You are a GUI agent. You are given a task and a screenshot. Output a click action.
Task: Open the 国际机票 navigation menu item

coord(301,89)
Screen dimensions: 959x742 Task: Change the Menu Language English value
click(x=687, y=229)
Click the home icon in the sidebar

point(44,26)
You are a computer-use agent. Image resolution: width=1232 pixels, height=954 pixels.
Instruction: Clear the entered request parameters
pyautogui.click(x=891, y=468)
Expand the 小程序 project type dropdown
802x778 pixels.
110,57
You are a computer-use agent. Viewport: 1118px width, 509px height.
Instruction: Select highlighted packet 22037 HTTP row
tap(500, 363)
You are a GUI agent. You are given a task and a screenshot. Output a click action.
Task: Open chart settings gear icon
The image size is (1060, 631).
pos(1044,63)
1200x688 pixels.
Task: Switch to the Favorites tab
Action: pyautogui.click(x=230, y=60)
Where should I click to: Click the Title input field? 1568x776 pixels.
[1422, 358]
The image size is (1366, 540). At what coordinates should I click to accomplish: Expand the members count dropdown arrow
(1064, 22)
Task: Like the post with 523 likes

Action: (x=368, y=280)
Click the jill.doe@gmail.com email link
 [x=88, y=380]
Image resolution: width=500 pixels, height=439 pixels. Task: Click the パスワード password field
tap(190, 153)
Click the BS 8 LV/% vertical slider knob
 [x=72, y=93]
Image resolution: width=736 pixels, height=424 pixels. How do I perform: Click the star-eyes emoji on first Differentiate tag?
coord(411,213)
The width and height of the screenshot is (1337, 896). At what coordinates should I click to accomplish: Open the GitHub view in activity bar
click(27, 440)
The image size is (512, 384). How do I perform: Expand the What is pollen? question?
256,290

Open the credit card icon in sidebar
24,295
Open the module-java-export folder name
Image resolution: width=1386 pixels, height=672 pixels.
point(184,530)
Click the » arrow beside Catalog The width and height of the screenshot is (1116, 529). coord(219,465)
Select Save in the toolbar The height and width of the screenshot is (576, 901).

☆ ☆ ☆

§ ACTIVITY: Reproduce the material word for word. Leave nothing out.

§ EXERCISE RESULT:
You are a GUI agent. You are given a task and a screenshot. Output a click action.
Task: Open the 国际机票 navigation menu item

coord(301,89)
Screen dimensions: 959x742 Task: Change the Menu Language English value
click(x=687, y=229)
Click the home icon in the sidebar

point(44,26)
You are a computer-use agent. Image resolution: width=1232 pixels, height=954 pixels.
Instruction: Clear the entered request parameters
pyautogui.click(x=891, y=468)
Expand the 小程序 project type dropdown
802x778 pixels.
110,57
You are a computer-use agent. Viewport: 1118px width, 509px height.
Instruction: Select highlighted packet 22037 HTTP row
tap(500, 363)
You are a GUI agent. You are given a task and a screenshot. Output a click action.
Task: Open chart settings gear icon
The image size is (1060, 631).
pos(1044,63)
1200x688 pixels.
Task: Switch to the Favorites tab
Action: pyautogui.click(x=230, y=60)
Where should I click to: Click the Title input field? 1568x776 pixels.
[1422, 358]
The image size is (1366, 540). At what coordinates should I click to accomplish: Expand the members count dropdown arrow
(1064, 22)
Task: Like the post with 523 likes

Action: (x=368, y=280)
Click the jill.doe@gmail.com email link
 [x=88, y=380]
Image resolution: width=500 pixels, height=439 pixels. Task: Click the パスワード password field
tap(190, 153)
Click the BS 8 LV/% vertical slider knob
 [x=72, y=93]
Image resolution: width=736 pixels, height=424 pixels. How do I perform: Click the star-eyes emoji on first Differentiate tag?
coord(411,213)
The width and height of the screenshot is (1337, 896). At what coordinates should I click to accomplish: Open the GitHub view in activity bar
click(27, 440)
The image size is (512, 384). How do I perform: Expand the What is pollen? question?
256,290

Open the credit card icon in sidebar
24,295
Open the module-java-export folder name
Image resolution: width=1386 pixels, height=672 pixels.
point(184,530)
Click the » arrow beside Catalog The width and height of the screenshot is (1116, 529). coord(219,465)
Select Save in the toolbar The height and width of the screenshot is (576, 901).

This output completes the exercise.